◆ TASK DETAILS ◆
Transcribe the sound-generation passage below, from "Initial excitements can" down to "natural warmth feeling.", with both of those phrases included.

Initial excitements can be introduced towards different subset of
action units. The final output can be obtained from different
subsets of the action units. All these factors will affect the
final outcome of sound generation, resulting in complicated,
entropy rich natural sound with a natural warmth feeling.
EMBODIMENT EXAMPLE TWO
[0044] Embodiment example two is similar to example one in that
only one action unit, one input and one output is used. Refer to
claim 2, instead of taking a short duration push as input, it takes
the a series of sampled audio data as input. The system outputs a
samples audio data, sampled at a different sample rate. Such a
system converts audio data from one sample rate to another, for
example converting audio recorded at 44.1 KHz to an audio at sample
rate 8 KHz.
[0045] As provided by current invention, each action unit can be
updated at different iteration time steps. In this embodiment
example, the input unit will iterate at the sample rate of the
input signal, i.e., 44100 times per second. The output unit will
iterate at the sample rate of the output signal, i.e., 8000 times
per second. The action unit will iterate at indefinite time
intervals, i.e., iterate each time it interact with the input unit,
which is 44100 times per second, or with the output unit, which is
8000 times per second. Refer to claim 3 on such a sample rate
conversion.

◆ RECORDED DATA ◆
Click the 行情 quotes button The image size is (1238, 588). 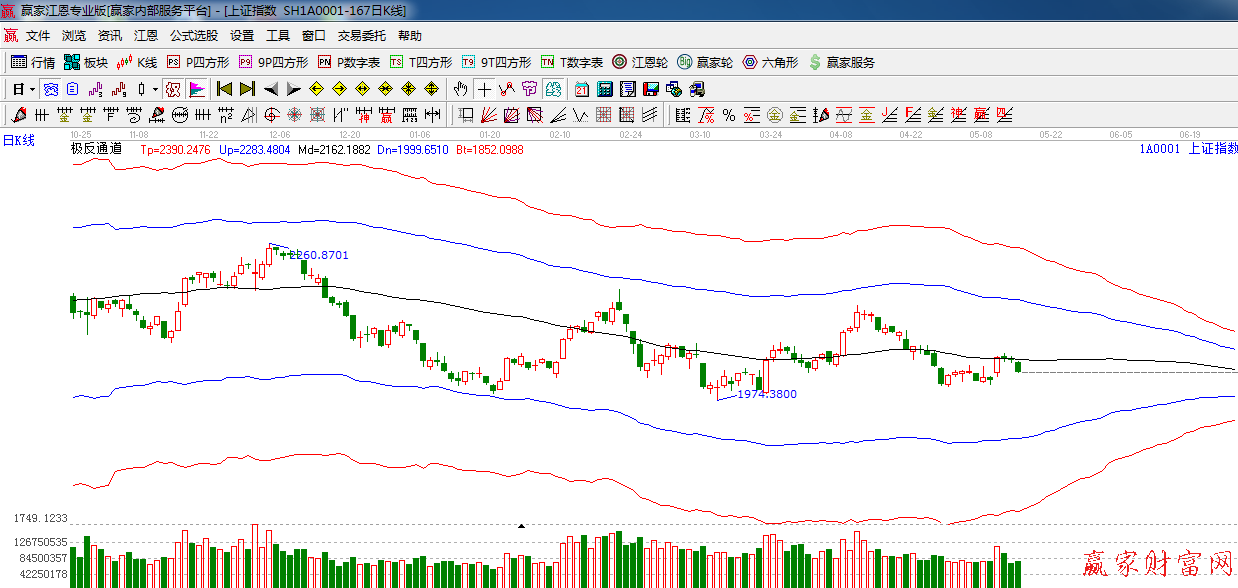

◆ RESULT OF THE TASK ◆
Initial excitements can be introduced towards different subset of
action units. The final output can be obtained from different
subsets of the action units. All these factors will affect the
final outcome of sound generation, resulting in complicated,
entropy rich natural sound with a natural warmth feeling.